In meinen frühen 20ern glaubte ich, dass ich ein extrovertierter Mensch sei und deshalb nicht allein sein könne. Ich war ständig von Menschen umgeben. Jetzt frage ich mich aber, ob das vielleicht daran lag, dass ich tatsächlich ein extrovertierter Mensch bin, oder daran, dass ich unbewusst glaubte, ständig mit anderen zusammen sein zu müssen?
Ein extrovertierter Mensch wird als jemand definiert, der:die Energie aus dem Zusammensein mit anderen bezieht und der:die Probleme laut mit anderen durchdenken muss. Solche Personen gelten als gesprächig und kontaktfreudig. Im Gegensatz dazu ist ein introvertierter Mensch jemand, der:die Energie aus dem Alleinsein bezieht und Dinge allein durchdenken muss. Solche Personen gelten als eher ruhiger und nachdenklicher. Damit ist ein implizites Werturteil darüber verbunden, welcher „Persönlichkeitstyp“ besser ist.

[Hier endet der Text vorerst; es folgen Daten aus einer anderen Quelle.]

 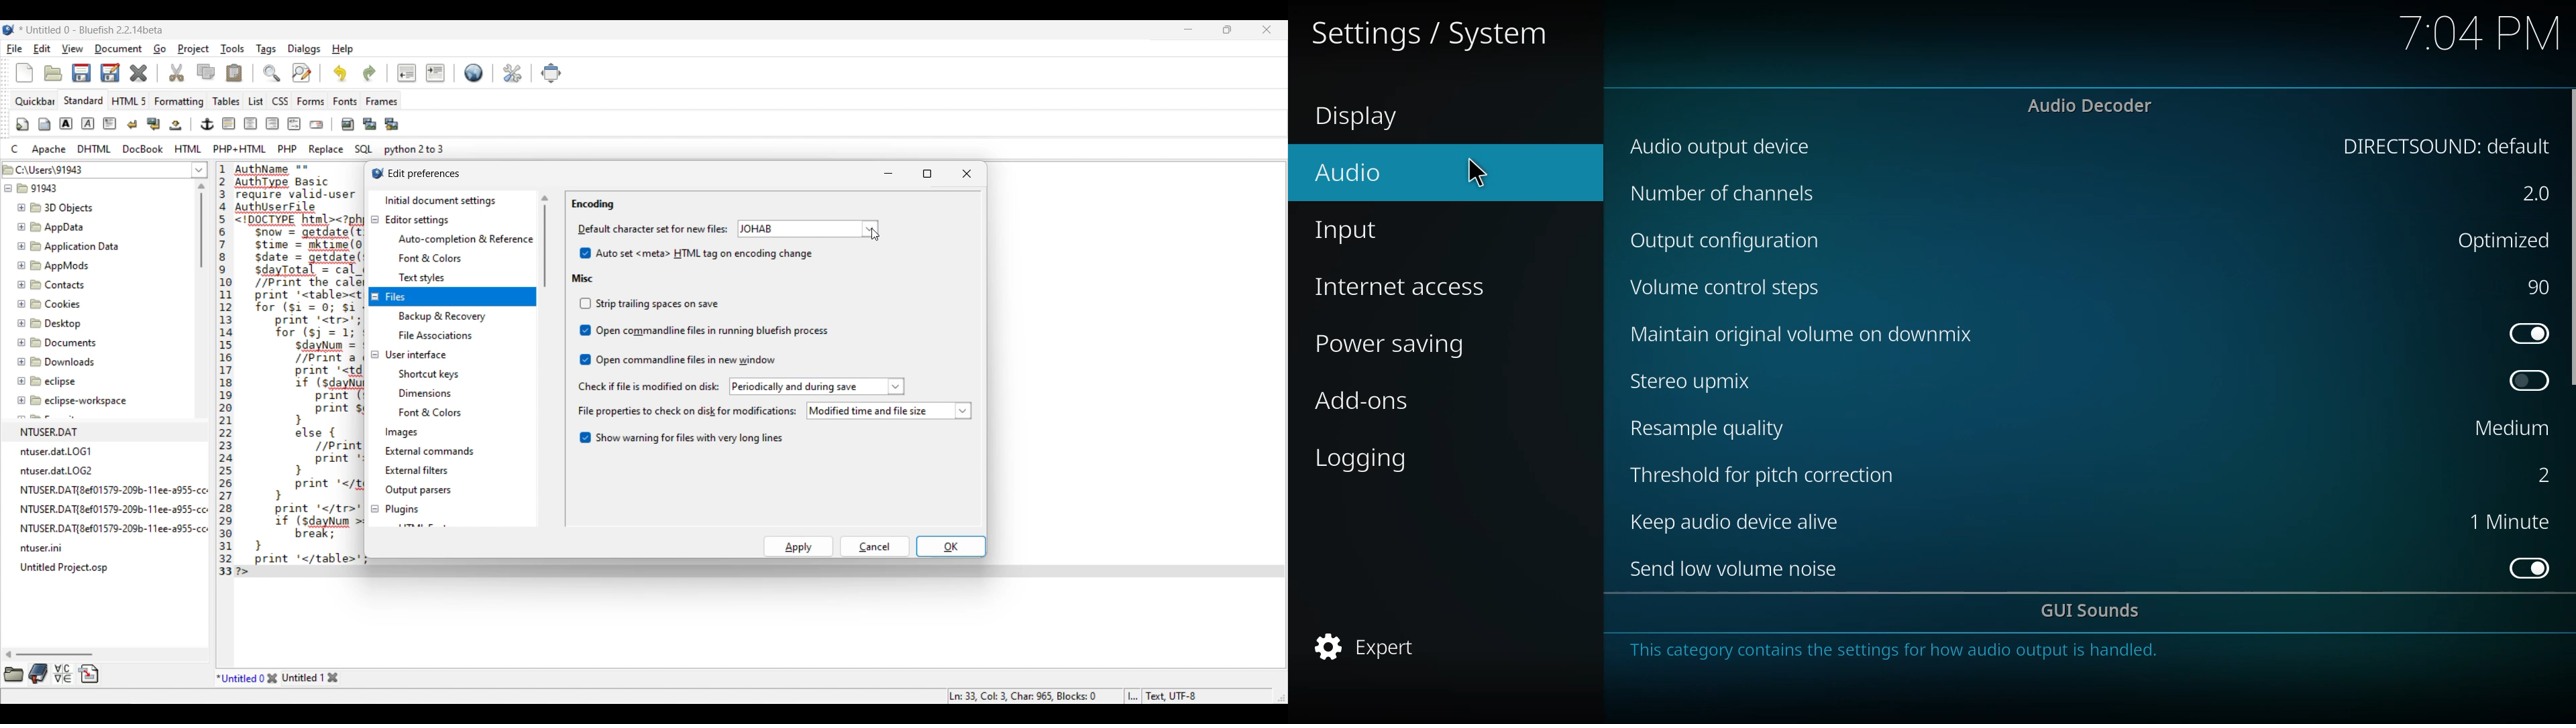 I want to click on Vertical slide bar, so click(x=201, y=226).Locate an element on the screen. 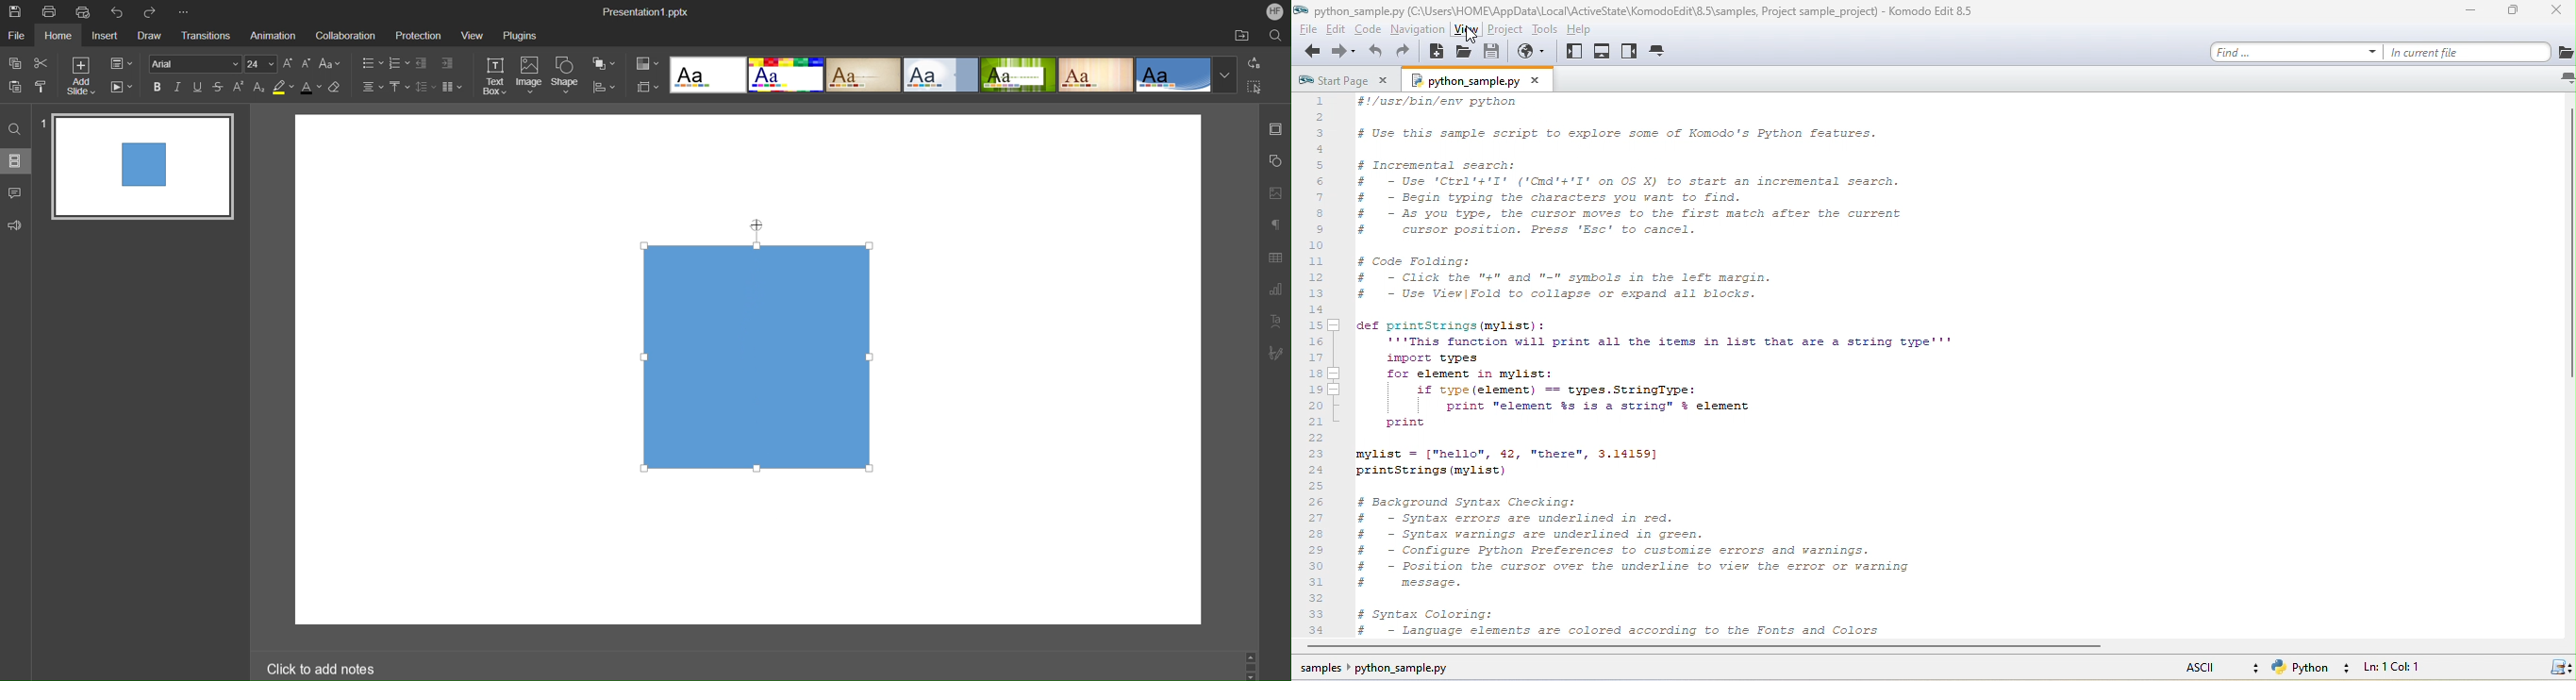  Decrease Indent is located at coordinates (422, 63).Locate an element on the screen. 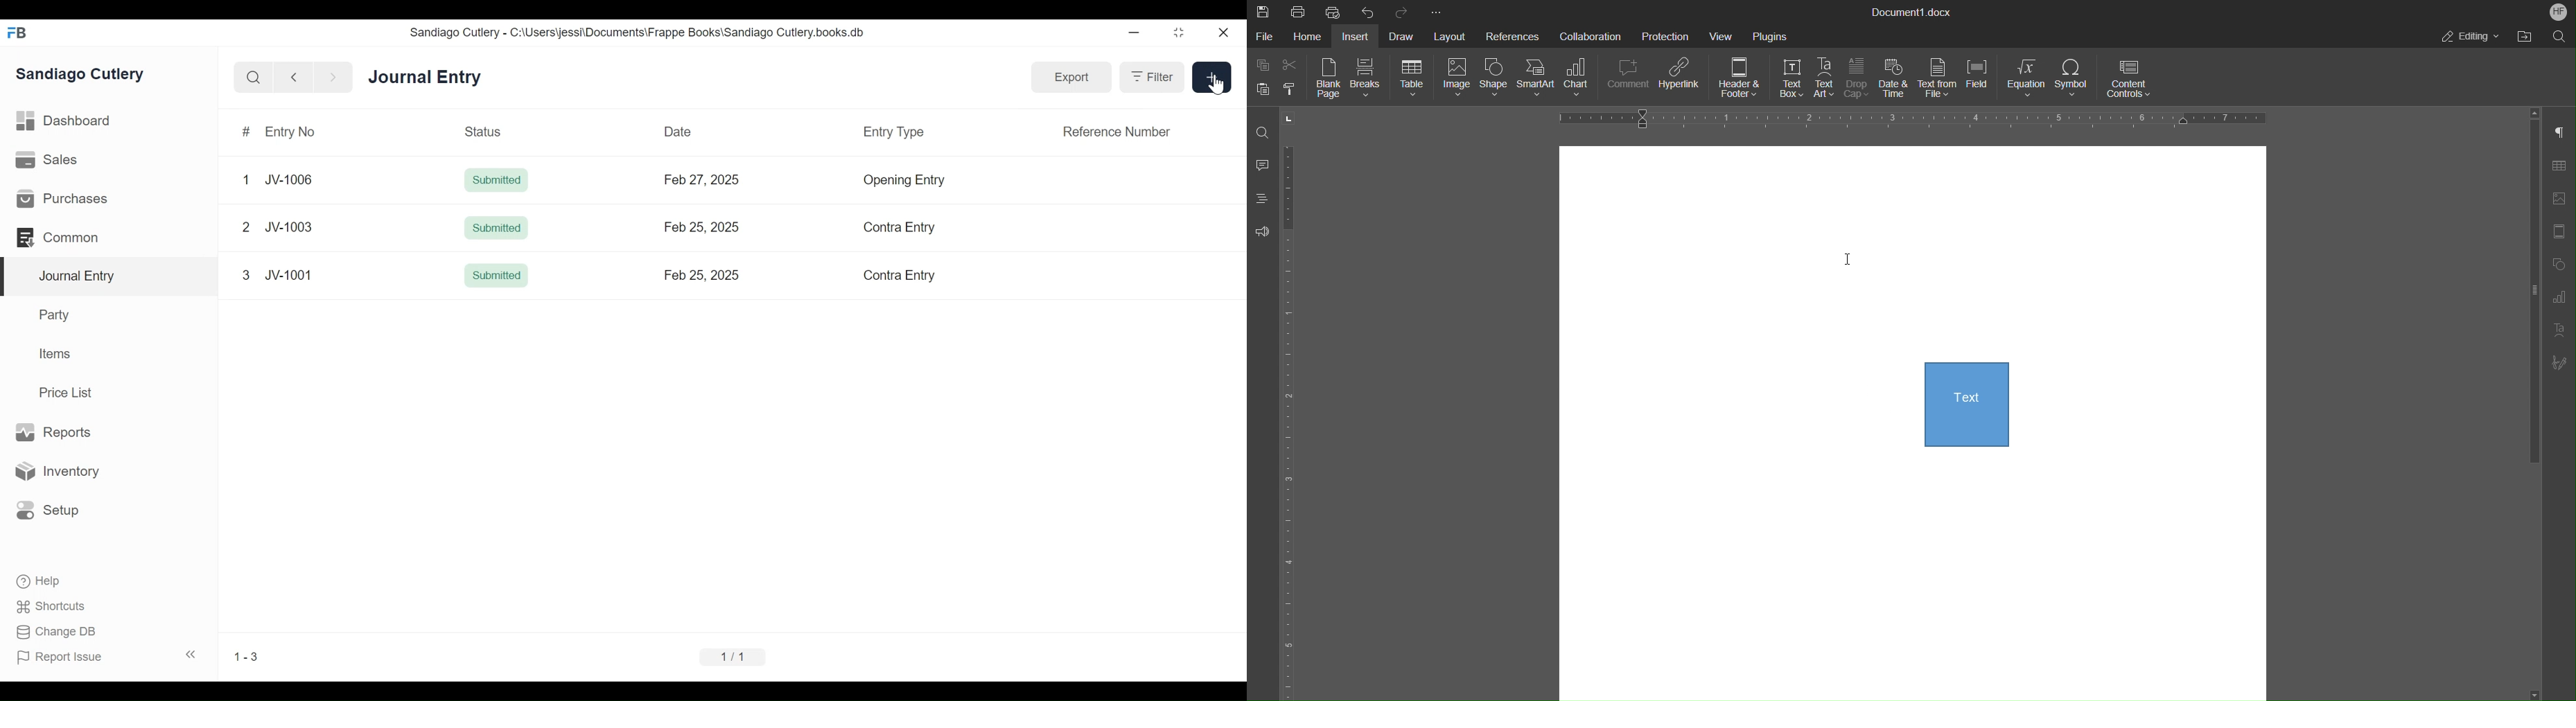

Im Grunde genommen handelt es sich bei Introvertiertheit und Extrovertiertheit um eine stark vereinfachte Art zu verstehen, wie wir mit anderen Menschen und mit uns selbst umgehen. Ich denke, es sagt viel über uns als Menschen aus, dass Introvertiertheit und Extrovertiertheit die beliebtesten und meistdiskutierten Persönlichkeitsbereiche des Myers-Briggs-Tests sind.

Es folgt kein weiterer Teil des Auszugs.